Bispecific antibodies (bsAbs) are antibodies with two binding sites directed at different antigens, enabling therapeutic strategies not possible with conventional monoclonal antibodies (mAbs). Since bispecific antibodies are regarded as promising therapeutic agents, many different bispecific design modalities have been evaluated. Many of these are based on antibody fragments or on inclusion of non-antibody components. For some therapeutic applications, full-size, native IgG-like bsAbs may be the optimal format. To prepare bsAbs in IgG format, two challenges should be met. One is that each heavy chain will only pair with the heavy chain of the second specificity and that heavy chain homodimerization will be prevented. The second is that each heavy chain will only pair with the light chain of its own specificity and that pairing with the light chain of the second specificity will be prevented. The first solution to the first criterion (known as knobs into holes, KIH) was presented in 1996 by Genentech and additional solutions were presented more recently. However, until recently, out of >120 published formats, only a handful of solutions for the second criterion that make it possible to produce a bispecific IgG by a single expressing cell were suggested. Here, we present a protocol for preparing bsAbs in IgG format in transfected mammalian cells.
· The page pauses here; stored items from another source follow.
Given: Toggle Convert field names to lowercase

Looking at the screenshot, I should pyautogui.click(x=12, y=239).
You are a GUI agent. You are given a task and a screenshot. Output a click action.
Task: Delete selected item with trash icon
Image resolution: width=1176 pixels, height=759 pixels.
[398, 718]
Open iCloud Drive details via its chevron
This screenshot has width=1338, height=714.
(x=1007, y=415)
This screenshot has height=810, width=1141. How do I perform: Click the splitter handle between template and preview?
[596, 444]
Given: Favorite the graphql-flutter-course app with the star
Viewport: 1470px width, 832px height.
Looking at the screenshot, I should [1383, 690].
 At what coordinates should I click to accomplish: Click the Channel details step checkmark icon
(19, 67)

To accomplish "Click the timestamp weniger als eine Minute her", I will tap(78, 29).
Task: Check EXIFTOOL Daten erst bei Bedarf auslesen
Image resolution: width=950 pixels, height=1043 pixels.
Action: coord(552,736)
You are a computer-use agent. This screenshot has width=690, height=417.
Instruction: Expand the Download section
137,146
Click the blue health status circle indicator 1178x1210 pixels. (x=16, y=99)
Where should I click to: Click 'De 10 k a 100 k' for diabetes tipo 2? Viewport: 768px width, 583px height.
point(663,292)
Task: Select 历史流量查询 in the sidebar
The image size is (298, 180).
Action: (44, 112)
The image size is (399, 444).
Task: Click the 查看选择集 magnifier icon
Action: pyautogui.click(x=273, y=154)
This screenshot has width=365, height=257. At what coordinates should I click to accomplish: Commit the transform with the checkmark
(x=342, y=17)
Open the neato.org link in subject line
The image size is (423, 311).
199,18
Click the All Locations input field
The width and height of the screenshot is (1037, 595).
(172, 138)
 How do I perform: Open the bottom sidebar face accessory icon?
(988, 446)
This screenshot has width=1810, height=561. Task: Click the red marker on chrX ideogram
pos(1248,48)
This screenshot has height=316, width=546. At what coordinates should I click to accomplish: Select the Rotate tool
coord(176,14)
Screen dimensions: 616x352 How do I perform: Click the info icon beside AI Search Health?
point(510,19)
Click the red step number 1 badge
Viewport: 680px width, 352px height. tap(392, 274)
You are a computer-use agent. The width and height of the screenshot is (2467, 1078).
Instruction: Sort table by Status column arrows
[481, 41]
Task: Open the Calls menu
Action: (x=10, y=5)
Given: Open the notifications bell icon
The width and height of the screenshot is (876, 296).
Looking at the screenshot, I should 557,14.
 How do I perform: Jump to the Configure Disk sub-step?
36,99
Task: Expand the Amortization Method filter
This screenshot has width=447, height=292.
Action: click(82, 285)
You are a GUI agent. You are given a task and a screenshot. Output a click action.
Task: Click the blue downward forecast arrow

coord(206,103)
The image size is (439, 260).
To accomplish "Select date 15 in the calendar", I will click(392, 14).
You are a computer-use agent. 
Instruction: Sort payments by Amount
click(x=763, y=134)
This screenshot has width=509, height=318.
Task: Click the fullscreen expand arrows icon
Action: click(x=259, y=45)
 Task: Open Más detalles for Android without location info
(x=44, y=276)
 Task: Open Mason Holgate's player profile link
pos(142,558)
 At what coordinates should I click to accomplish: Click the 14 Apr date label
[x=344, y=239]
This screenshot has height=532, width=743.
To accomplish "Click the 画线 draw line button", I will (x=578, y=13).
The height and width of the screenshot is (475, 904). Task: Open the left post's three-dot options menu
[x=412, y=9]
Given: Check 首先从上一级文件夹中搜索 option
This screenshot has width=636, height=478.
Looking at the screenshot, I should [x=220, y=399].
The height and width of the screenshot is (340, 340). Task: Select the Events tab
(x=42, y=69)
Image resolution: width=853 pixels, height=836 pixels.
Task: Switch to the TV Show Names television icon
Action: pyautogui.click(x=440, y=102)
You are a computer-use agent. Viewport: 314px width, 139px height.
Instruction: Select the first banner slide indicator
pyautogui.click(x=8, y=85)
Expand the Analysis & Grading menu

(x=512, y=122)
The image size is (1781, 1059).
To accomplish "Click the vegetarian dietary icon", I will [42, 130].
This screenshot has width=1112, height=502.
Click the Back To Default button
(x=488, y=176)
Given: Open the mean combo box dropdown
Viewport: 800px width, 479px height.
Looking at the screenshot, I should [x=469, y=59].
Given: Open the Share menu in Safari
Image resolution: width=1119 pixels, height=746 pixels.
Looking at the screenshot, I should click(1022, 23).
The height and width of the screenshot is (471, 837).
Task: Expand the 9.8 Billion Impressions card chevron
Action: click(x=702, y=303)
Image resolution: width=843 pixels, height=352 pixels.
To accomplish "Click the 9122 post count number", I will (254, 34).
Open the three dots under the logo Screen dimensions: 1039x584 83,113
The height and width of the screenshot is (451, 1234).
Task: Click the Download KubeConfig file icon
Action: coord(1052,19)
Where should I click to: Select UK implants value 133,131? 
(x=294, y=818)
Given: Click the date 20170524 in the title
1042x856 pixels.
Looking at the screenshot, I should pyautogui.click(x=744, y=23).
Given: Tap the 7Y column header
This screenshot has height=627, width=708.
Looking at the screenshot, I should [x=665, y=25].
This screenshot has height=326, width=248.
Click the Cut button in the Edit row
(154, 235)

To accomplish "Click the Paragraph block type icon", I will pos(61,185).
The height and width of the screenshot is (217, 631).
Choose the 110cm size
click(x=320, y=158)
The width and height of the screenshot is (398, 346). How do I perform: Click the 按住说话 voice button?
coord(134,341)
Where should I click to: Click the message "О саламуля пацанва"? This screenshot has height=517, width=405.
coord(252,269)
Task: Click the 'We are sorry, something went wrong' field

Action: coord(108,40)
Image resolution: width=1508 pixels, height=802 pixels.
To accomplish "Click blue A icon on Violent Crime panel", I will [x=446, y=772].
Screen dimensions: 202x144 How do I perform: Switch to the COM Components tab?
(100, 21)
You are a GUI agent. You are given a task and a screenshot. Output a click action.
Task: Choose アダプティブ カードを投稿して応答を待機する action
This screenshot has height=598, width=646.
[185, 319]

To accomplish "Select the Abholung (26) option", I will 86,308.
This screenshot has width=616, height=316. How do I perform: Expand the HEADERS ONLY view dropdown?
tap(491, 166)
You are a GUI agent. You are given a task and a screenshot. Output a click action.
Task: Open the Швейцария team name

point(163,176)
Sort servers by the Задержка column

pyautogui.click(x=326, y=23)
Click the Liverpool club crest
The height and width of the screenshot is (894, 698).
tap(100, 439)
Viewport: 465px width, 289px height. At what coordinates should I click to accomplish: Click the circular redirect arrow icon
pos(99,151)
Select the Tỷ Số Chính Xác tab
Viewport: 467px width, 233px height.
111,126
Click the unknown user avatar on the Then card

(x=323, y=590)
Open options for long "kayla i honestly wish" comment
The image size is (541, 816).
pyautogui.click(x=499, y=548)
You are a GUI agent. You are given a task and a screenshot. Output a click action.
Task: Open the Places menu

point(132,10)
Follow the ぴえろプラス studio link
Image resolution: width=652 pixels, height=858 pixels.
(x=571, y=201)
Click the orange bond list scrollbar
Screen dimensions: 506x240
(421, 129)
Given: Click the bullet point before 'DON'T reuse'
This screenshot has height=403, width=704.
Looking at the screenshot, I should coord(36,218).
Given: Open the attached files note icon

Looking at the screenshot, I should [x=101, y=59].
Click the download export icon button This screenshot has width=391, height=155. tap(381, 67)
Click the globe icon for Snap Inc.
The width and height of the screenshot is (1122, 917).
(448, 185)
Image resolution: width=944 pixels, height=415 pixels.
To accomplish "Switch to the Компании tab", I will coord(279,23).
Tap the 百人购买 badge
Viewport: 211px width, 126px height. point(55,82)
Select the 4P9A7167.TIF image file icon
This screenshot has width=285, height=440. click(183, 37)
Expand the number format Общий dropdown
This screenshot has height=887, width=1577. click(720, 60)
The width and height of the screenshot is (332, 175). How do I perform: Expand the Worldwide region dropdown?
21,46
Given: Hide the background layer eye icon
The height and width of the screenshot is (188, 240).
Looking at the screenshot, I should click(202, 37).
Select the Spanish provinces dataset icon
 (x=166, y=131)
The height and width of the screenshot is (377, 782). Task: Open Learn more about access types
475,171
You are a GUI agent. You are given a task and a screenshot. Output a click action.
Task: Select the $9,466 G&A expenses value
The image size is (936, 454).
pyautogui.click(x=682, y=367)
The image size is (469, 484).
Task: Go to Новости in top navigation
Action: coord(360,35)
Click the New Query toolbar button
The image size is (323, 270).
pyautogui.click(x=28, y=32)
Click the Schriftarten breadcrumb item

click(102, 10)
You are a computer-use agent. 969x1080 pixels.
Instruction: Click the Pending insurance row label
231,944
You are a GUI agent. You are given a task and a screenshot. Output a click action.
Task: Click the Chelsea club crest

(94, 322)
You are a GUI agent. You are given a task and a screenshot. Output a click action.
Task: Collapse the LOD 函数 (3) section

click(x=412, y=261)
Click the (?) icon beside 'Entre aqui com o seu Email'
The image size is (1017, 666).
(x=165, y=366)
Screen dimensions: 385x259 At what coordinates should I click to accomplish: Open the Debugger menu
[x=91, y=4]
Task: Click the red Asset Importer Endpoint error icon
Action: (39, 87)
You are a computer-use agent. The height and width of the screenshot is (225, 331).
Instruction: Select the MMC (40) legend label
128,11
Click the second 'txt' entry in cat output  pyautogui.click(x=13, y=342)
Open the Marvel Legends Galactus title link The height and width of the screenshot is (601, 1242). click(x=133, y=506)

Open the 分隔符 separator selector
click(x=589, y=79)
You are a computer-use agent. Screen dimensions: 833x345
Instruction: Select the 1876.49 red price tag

For heavy chain dimerization we use KIH while as a solution for the second challenge—correct pairing of heavy and light chains of bispecific IgGs we present our “BIClonals” technology; an engineered (artificial) disulfide bond between the antibodies’ variable domains that asymmetrically replaces the natural disulfide bond between CH1 and CL. During our studies of bsAbs we found that H-L chain pairing seems to be driven by VH-VL interfacial interactions that differ between different antibodies; hence, there is no single optimal solution for effective and precise assembly of bispecific IgGs that suits every antibody sequence, making it necessary to carefully evaluate the optimal solution for each new antibody.